Consigne 1
Dans l'extrait, qu'est-ce qui fait comprendre brusquement à la narratrice qu'elle s'était attaquée à un être vivant et sensible ? Répondez en une à trois phrases.

Extrait
══════════
Elle était déjà dans sa voiture, elle mettait le contact. J’arrivai en courant et m’abattis sur la portière.
‘Anne, dis-je, Anne, ne partez pas, c’est une erreur, c’est ma faute, je vous expliquerai…’
Elle ne m’écoutait pas, ne me regardait pas, se penchait pour desserrer le frein :
‘Anne, nous avons besoin de vous !’
Elle se redressa alors, décomposée. Elle pleurait. Alors je compris brusquement que je m’étais attaquée à un être vivant et sensible et non pas à une entité. Elle avait dû être une petite fille, un peu secrète, puis une adolescente, puis une femme. Elle avait quarante ans, elle était seule, elle aimait un homme et elle avait espéré être heureuse avec lui dix ans, vingt ans peut-être. Et moi… ce visage, ce visage, c’était mon œuvre. J’étais pétrifiée, je tremblais de tout mon corps contre la portière.
‘Vous n’avez besoin de personne, murmura-t-elle, ni vous ni lui.’
Le moteur tournait. J’étais désespérée, elle ne pouvait partir ainsi :
‘Pardonnez-moi, je vous en supplie…
– Vous pardonner quoi ?’
Les larmes roulaient inlassablement sur son visage. Elle ne semblait pas s’en rendre compte, le visage immobile :
‘Ma pauvre petite fille !…’
Elle posa une seconde sa main sur ma joue et partit. Je vis la voiture disparaître au coin de la maison. J’étais perdue, égarée… Tout avait été si vite. Et ce visage qu’elle avait, ce visage… »
3) Commentaire
Deux logiques s’affrontent ou plutôt se succèdent.
La première est la logique de la haine dans laquelle s’est enfermée Cécile. La crainte et une sourde haine qui ne s’avoue pas rendent intelligents et efficaces. Au-delà même de ses espoirs. En un geste volontairement ambigu, Anne perd le contrôle de sa voiture et se tue : suicide ou défaillance technique ?
La haine, la colère se nourrissent d’elles-mêmes mais non de l’autre. Elles en font abstraction. Cécile s’étourdit. Elle ressent parfois un vague remords qu’elle étouffe dans le mode de fuite qui est le sien : la délectation molle, anesthésiée, l’ivresse du soleil et de l’eau, l’utilisation de Cyril comme pare-angoisse, la plongée dans l’élément liquidien, régressif et plaisant.
══════════
Extraits de données
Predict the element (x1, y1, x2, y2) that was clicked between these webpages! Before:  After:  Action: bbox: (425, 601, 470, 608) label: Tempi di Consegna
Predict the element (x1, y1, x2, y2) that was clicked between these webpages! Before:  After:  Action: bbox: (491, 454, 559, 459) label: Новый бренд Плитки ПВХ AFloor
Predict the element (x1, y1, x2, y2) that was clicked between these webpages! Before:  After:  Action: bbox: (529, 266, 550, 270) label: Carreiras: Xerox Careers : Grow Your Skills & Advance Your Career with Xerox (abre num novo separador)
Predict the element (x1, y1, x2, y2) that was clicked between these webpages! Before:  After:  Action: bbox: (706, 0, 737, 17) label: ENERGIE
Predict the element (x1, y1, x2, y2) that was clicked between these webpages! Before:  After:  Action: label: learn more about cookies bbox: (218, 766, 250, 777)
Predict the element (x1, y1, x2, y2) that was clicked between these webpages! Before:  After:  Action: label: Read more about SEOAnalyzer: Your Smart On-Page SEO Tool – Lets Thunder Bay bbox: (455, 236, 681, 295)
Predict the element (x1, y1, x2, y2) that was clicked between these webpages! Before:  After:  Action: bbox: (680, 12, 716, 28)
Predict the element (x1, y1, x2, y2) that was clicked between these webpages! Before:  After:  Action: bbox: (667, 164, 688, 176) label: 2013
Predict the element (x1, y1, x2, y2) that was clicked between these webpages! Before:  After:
══════════
Consigne 2
Restituez sous forme de liste JSON de chaînes, une par ligne et sans lignes vides, les entrées depuis la ligne qui contient "num novo separador)" jusqu'à celle qui contient "17) label: ENERGIE", toutes deux comprises.

Réponse rédigée 1
Anne se redresse, le visage décomposé, et elle pleure. Devant ces larmes, la narratrice comprend brusquement qu'elle s'en est prise à un être vivant et sensible, et non à une entité.

Réponse rédigée 2
[
  "Predict the element (x1, y1, x2, y2) that was clicked between these webpages! Before:  After:  Action: bbox: (529, 266, 550, 270) label: Carreiras: Xerox Careers : Grow Your Skills & Advance Your Career with Xerox (abre num novo separador)",
  "Predict the element (x1, y1, x2, y2) that was clicked between these webpages! Before:  After:  Action: bbox: (706, 0, 737, 17) label: ENERGIE"
]